TASK PROMPT.
Below are the records. How many of their lines contain "Select"? Give only the number.

RECORD SET.
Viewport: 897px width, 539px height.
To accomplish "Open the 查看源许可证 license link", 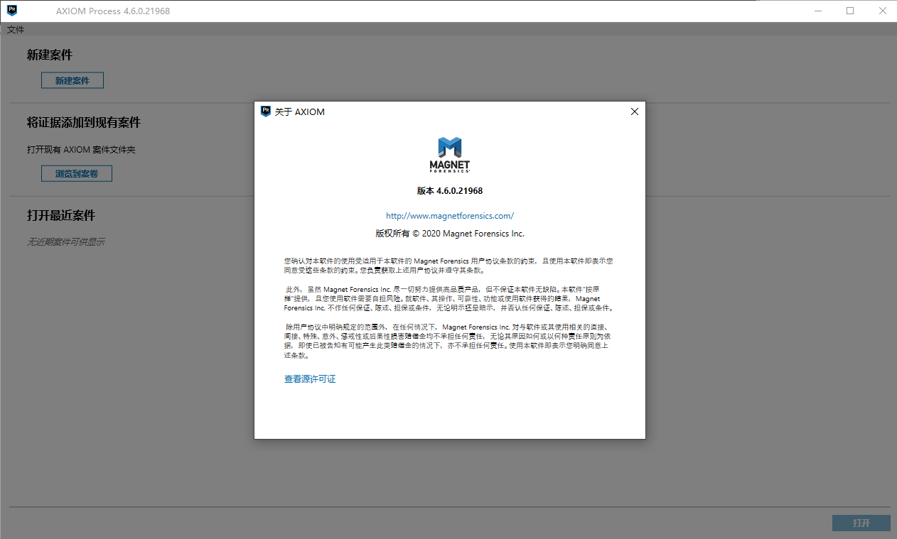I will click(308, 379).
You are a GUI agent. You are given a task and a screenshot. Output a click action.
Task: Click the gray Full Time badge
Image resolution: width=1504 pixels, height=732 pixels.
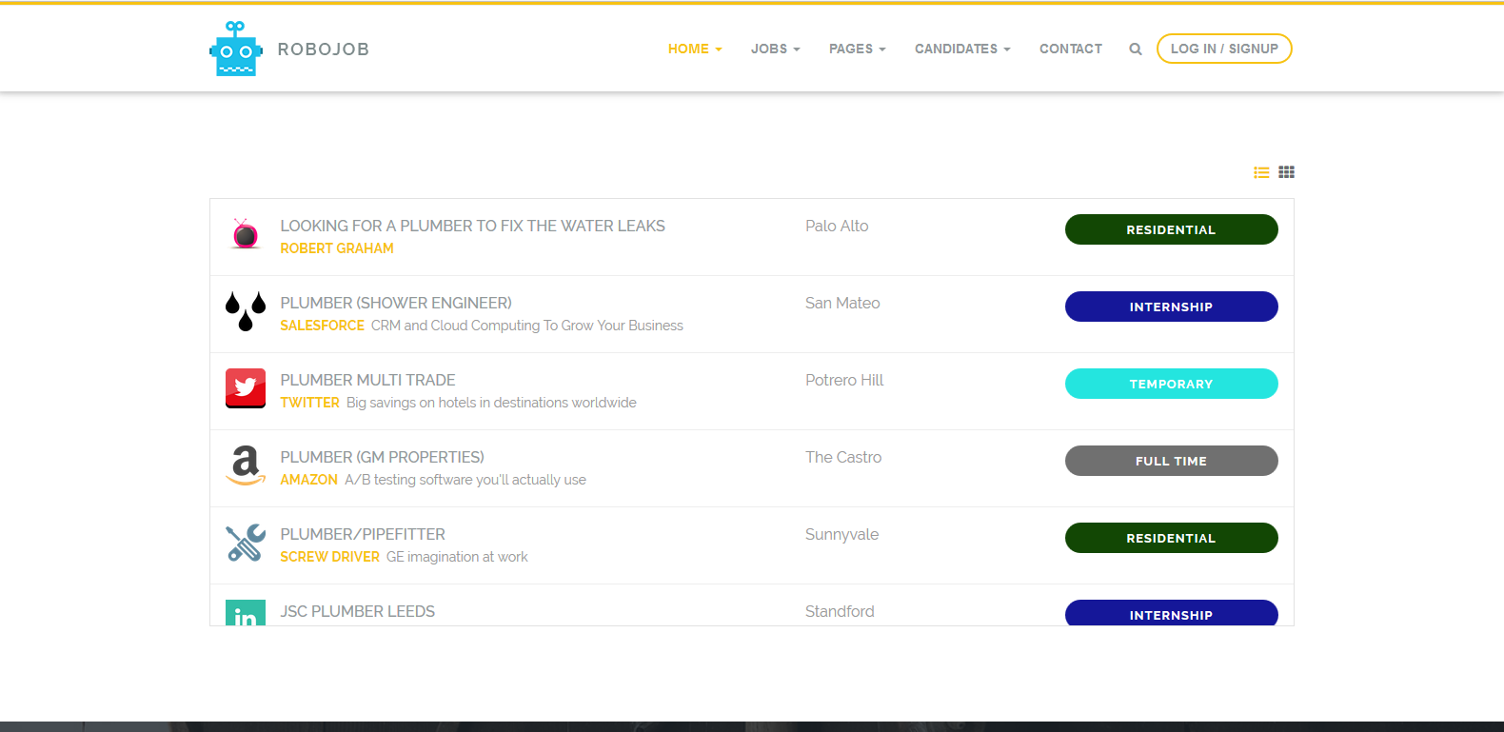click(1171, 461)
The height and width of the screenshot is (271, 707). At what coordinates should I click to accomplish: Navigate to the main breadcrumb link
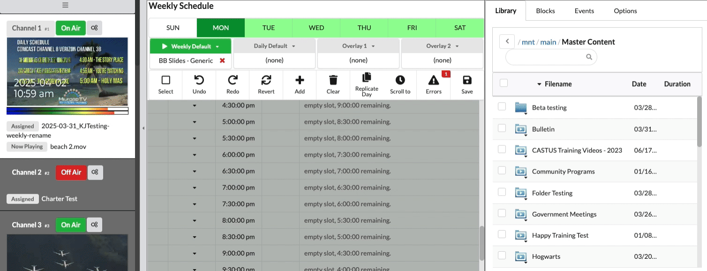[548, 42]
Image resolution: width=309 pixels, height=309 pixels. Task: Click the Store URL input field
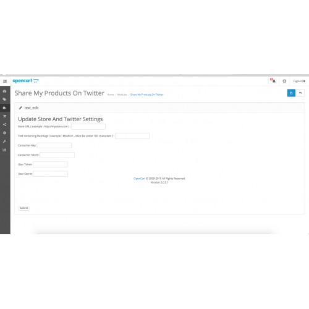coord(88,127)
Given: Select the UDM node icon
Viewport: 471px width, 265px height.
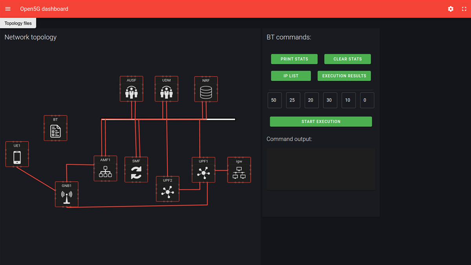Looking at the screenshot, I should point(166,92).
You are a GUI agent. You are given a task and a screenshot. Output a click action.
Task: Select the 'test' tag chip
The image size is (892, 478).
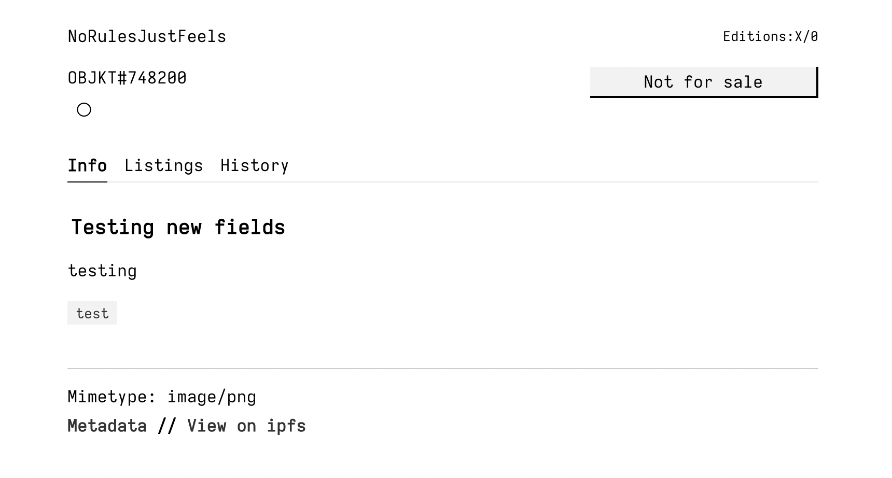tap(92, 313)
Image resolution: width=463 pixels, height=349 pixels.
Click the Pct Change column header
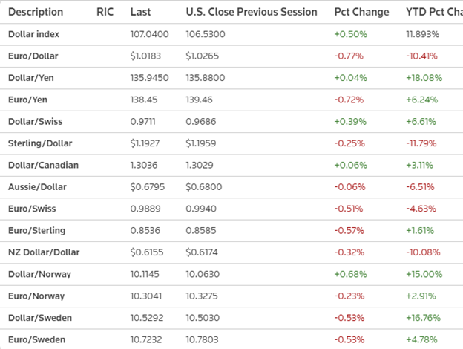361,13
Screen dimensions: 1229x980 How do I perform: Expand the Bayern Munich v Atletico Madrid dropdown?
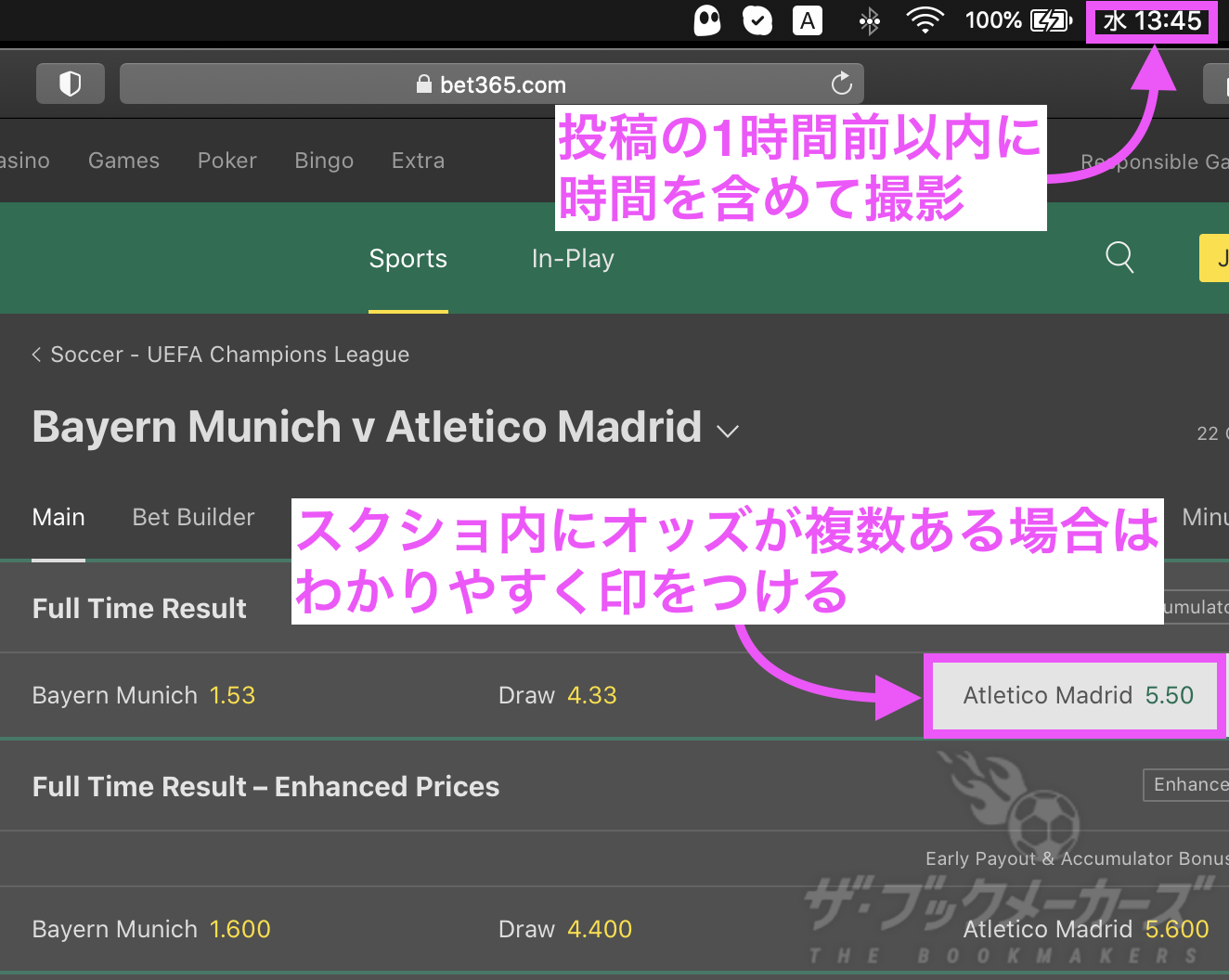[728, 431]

---

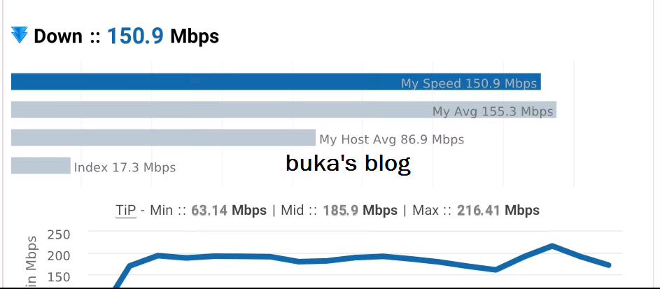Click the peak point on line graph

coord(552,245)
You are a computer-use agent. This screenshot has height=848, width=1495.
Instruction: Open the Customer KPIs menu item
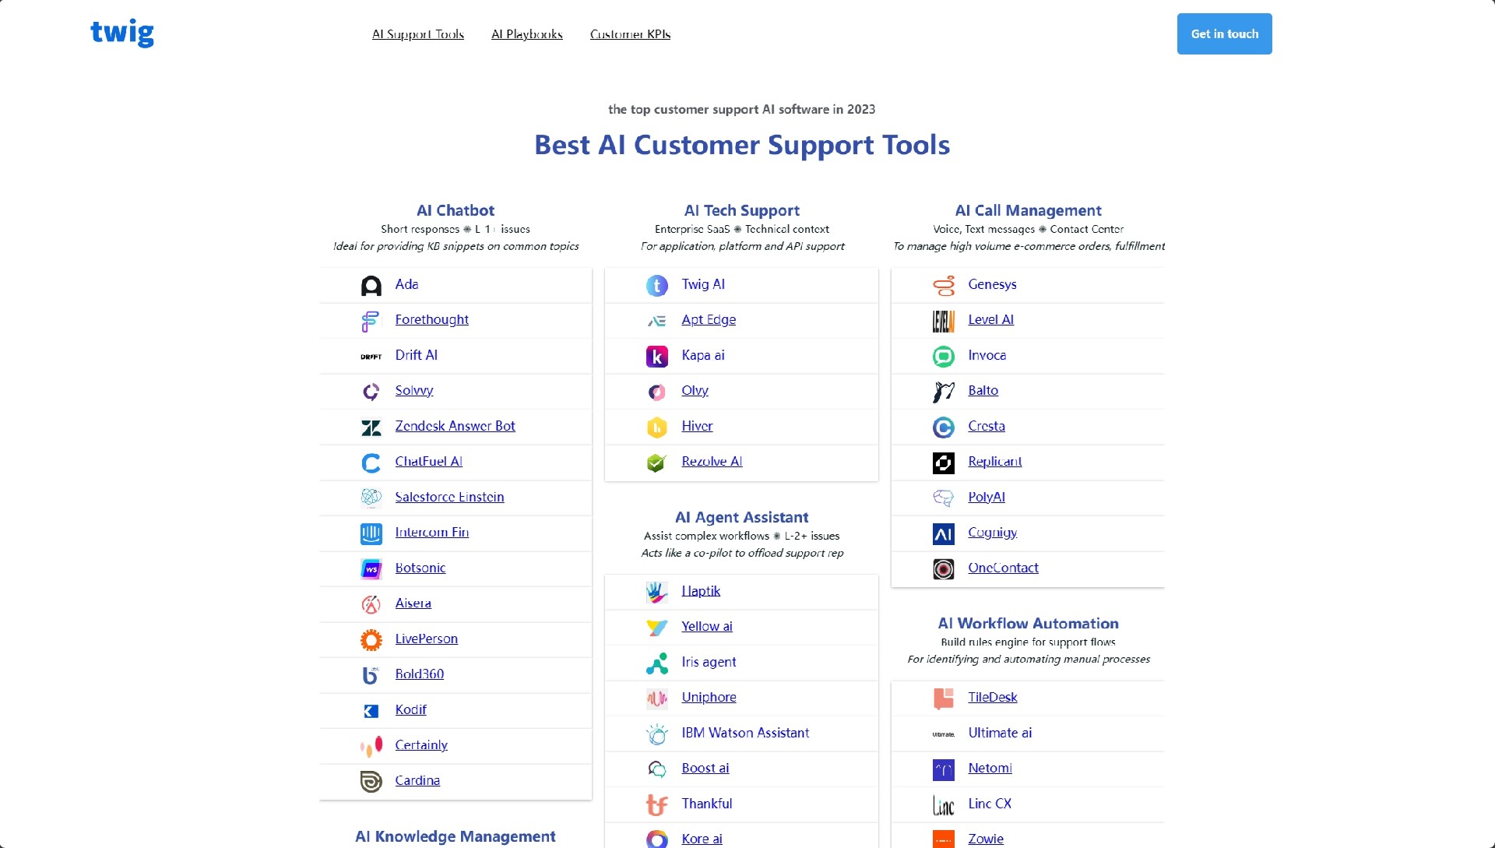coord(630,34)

TASK RESULT.
2